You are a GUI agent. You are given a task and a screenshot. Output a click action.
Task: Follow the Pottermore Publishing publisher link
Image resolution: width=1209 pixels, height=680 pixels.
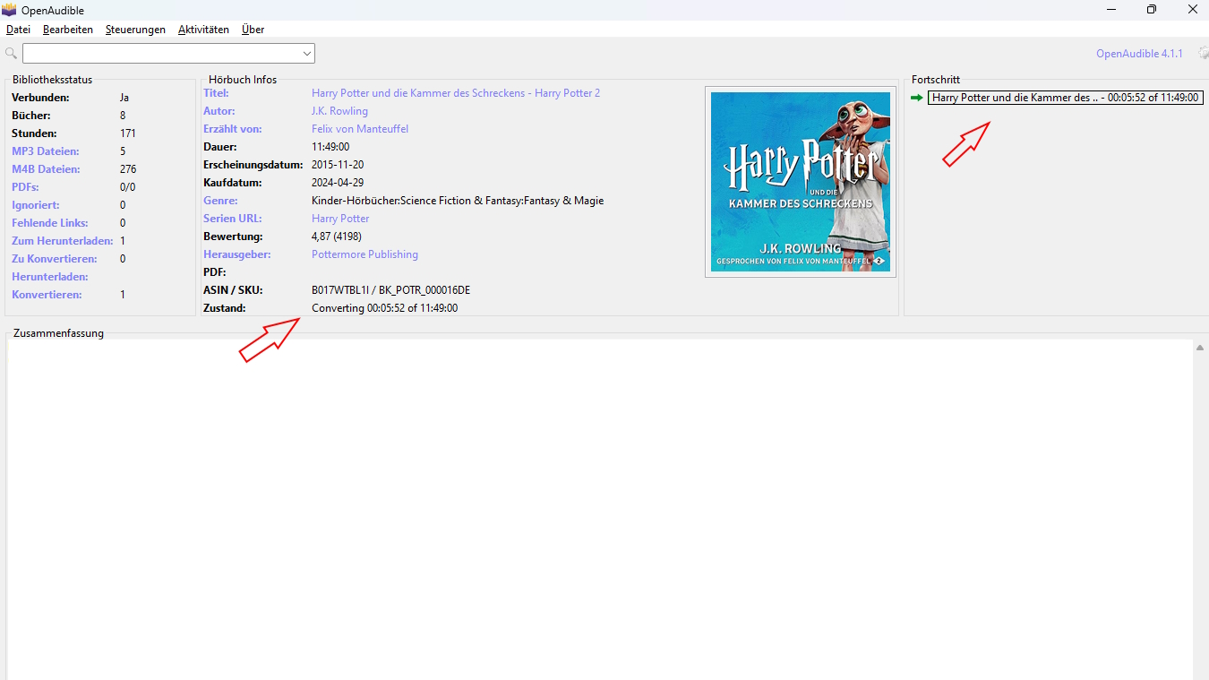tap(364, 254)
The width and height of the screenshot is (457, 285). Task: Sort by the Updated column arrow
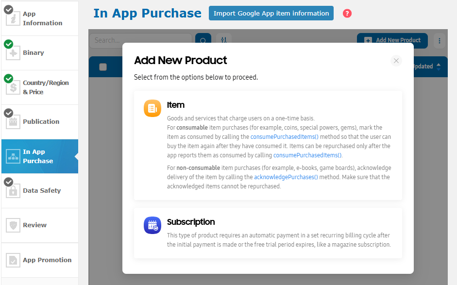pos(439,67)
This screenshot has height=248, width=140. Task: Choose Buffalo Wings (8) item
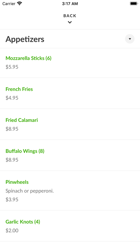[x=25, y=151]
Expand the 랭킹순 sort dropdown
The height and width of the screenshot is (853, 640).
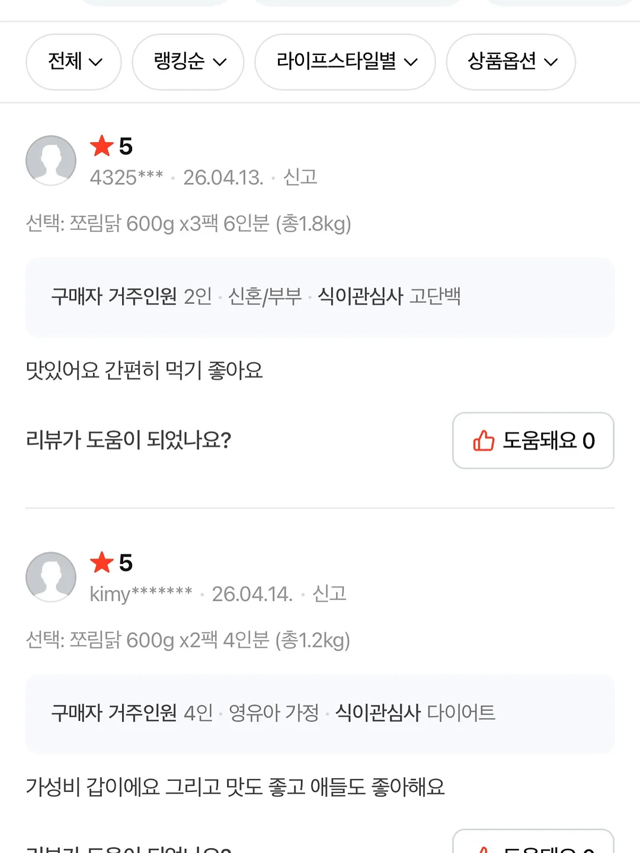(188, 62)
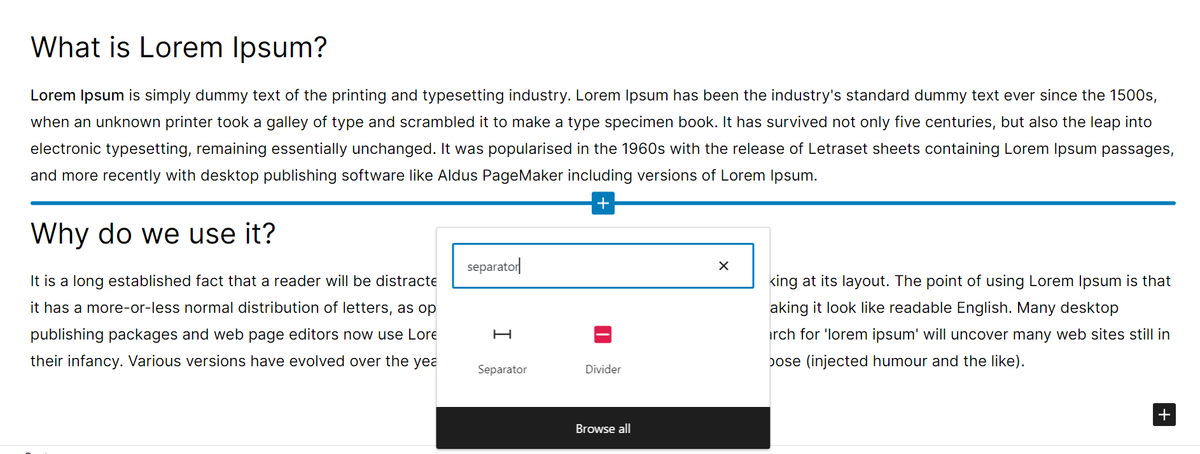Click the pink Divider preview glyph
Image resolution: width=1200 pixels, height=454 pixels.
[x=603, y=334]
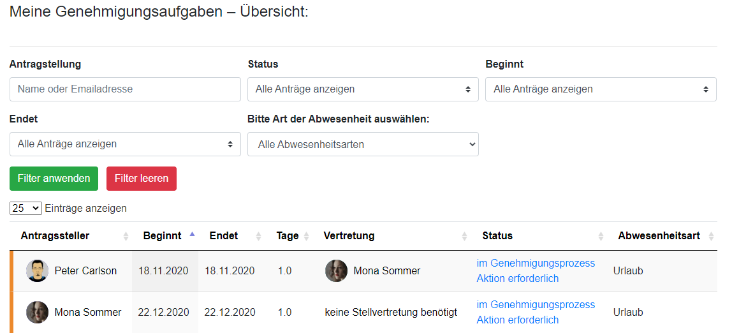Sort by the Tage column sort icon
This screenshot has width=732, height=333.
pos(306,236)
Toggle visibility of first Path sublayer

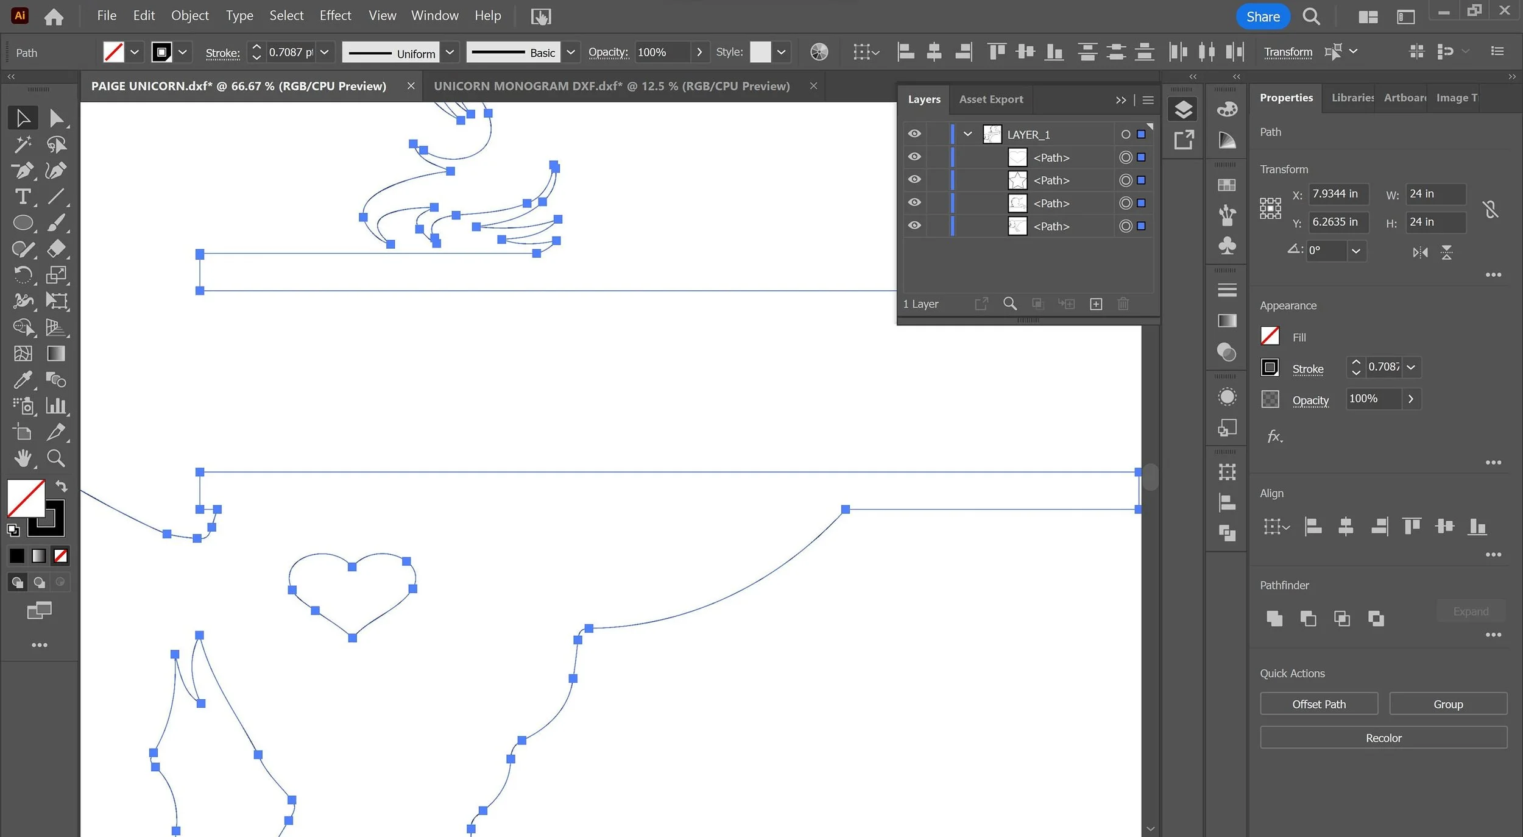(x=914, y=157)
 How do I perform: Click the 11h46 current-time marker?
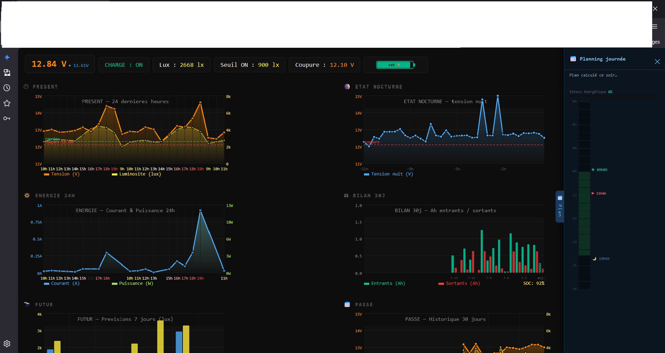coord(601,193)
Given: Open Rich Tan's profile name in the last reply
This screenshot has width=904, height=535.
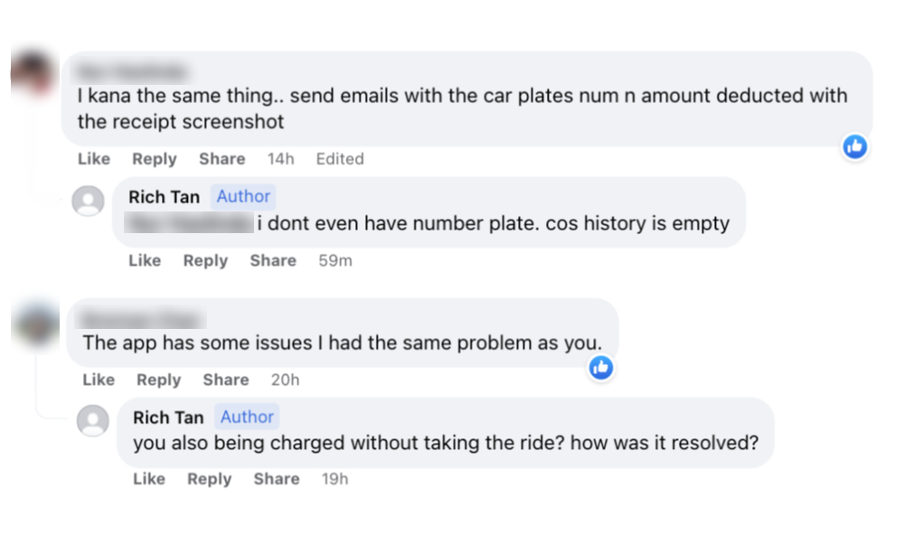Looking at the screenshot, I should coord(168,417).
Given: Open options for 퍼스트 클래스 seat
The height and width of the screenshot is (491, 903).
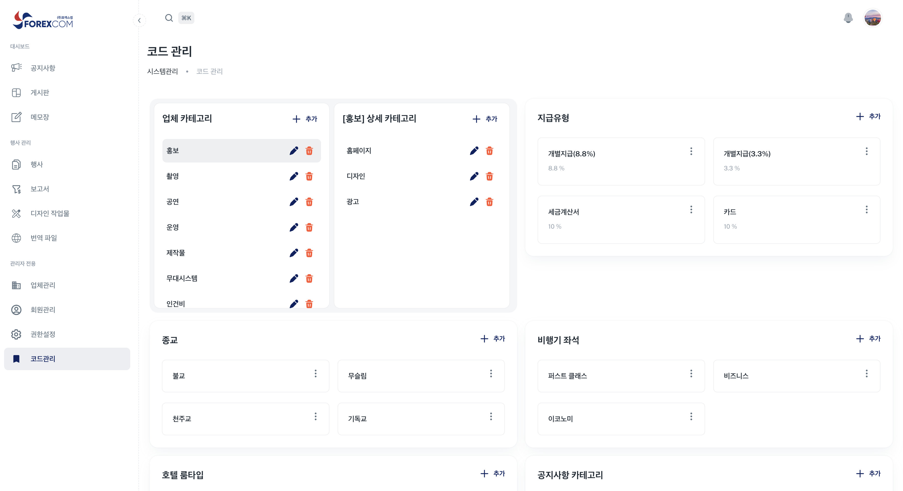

----------

| 题目 |
把上面的所有条目逐字重打一遍，图片不要放进答案里。

| 任务输出 |
You are a GUI agent. You are given a task and a screenshot. Output a click action.
Task: Follow the Pottermore Publishing publisher link
Image resolution: width=1209 pixels, height=680 pixels.
tap(364, 254)
The width and height of the screenshot is (457, 285). Task: Sort by the Updated column arrow
pos(439,67)
This screenshot has height=248, width=140. Task: Choose Buffalo Wings (8) item
[x=25, y=151]
Expand the 랭킹순 sort dropdown
The height and width of the screenshot is (853, 640).
(188, 62)
Click the pink Divider preview glyph
Image resolution: width=1200 pixels, height=454 pixels.
[x=603, y=334]
Sort by the Tage column sort icon
This screenshot has width=732, height=333.
pos(306,236)
Toggle visibility of first Path sublayer

(x=914, y=157)
 How do I perform: Click the 11h46 current-time marker?
coord(601,193)
Given: Open Rich Tan's profile name in the last reply
This screenshot has width=904, height=535.
Looking at the screenshot, I should coord(168,417).
Given: Open options for 퍼스트 클래스 seat
The height and width of the screenshot is (491, 903).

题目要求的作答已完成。